Gene descoberto por cientistas da USP pode ser arma contra a Covid-19
Estudo analisou o material genético de 86 casais sorodiscordantes – nos quais apenas um dos parceiros foi infectado ao longo da pandemia
Pesquisadores da USP identificaram o gene IFIT3 como chave para a resistência ao SARS-CoV-2, abrindo perspectivas para antivirais.
Pesquisadores da Universidade de São Paulo (USP) identificaram um gene que pode ser chave para a resistência ao SARS-CoV-2, oferecendo novas perspectivas para o desenvolvimento de antivirais. O gene, conhecido como IFIT3, foi encontrado em níveis mais altos em mulheres que permaneceram assintomáticas, apesar do contato direto com cônjuges infectados.
O estudo foi publicado na revista Frontiers in Cellular and Infection Microbiology.
O trabalho analisou o material genético de 86 casais sorodiscordantes – nos quais apenas um dos parceiros foi infectado ao longo da pandemia. Entre eles, seis casais se destacaram por um padrão curioso: apenas as mulheres permaneceram resistentes, mesmo após exposições repetidas. Entre os participantes está o casal Maria Tereza Malheiros Sapienza, profissional de saúde, e Marcelo Sapienza, médico infectado duas vezes, em 2020 e 2022.

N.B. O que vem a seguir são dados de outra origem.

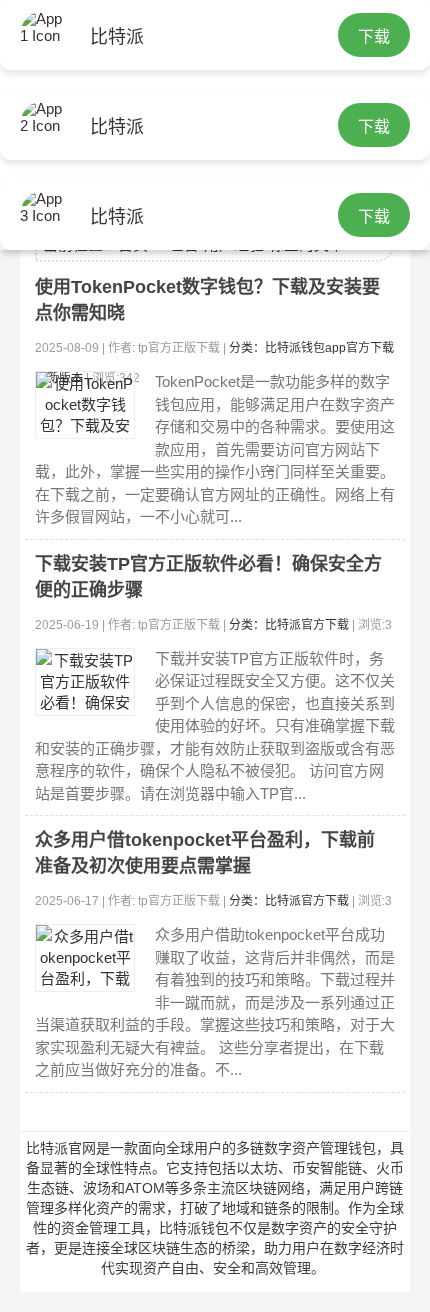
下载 (374, 36)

Os pesquisadores realizaram análises in vitro de amostras de sangue dos casais, colhidas após as infecções iniciais e novamente em 2022, quando os participantes já estavam vacinados. A investigação revelou que as mulheres resistentes apresentavam superexpressão do gene IFIT3, enquanto cônjuges infectados e mulheres do grupo-controle com COVID-19 exibiam baixos níveis de expressão.
“O gene IFIT3 faz parte da resposta antiviral e codifica uma proteína que se liga ao RNA do vírus, bloqueando sua replicação. Assim, embora essas mulheres tenham sido infectadas, o vírus não conseguiu se multiplicar significativamente, impedindo a progressão da doença”, explica o pesquisador Mateus Vidigal, autor principal do estudo e pós-doutorando apoiado pela FAPESP.
Potencial terapêutico
A superexpressão do IFIT3 já havia sido associada à proteção contra doenças virais como dengue e hepatite B, mas esta é a primeira vez que sua relação com o SARS-CoV-2 é confirmada.
“Sem dúvida, o grande resultado da pesquisa é que encontramos um biomarcador de resistência ao vírus. Além disso, o achado torna o IFIT3 um alvo promissor para terapias que potencializem a resposta imunológica contra o SARS-CoV-2 e outros patógenos”, destaca Edecio Cunha Neto, professor da Faculdade de Medicina da USP e pesquisador do Instituto do Coração (InCor).
Os pesquisadores também observaram que, entre os casais analisados, as células das mulheres resistentes apresentavam maior expressão do IFIT3 quando estimuladas em laboratório com um agente viral sintético que imita o SARS-CoV-2.
“Isso nos permitiu simular o que aconteceu em suas células durante as infecções e entender a resposta diferenciada”, acrescenta Vidigal.
Novas perguntas
Apesar do avanço significativo, o estudo levanta novas questões sobre os mecanismos que levam à superexpressão do gene. “Embora tenhamos identificado um potencial biomarcador de resistência, precisamos aprofundar o entendimento sobre a biologia da resistência. Ainda há muito a ser explorado”, conclui Cunha Neto.
A pesquisa, iniciada nos primeiros meses da pandemia, é mais um exemplo do papel da ciência brasileira na busca por soluções para crises globais de saúde. O achado não só responde a questões intrigantes sobre a COVID-19, mas também aponta para possibilidades no combate a futuras pandemias.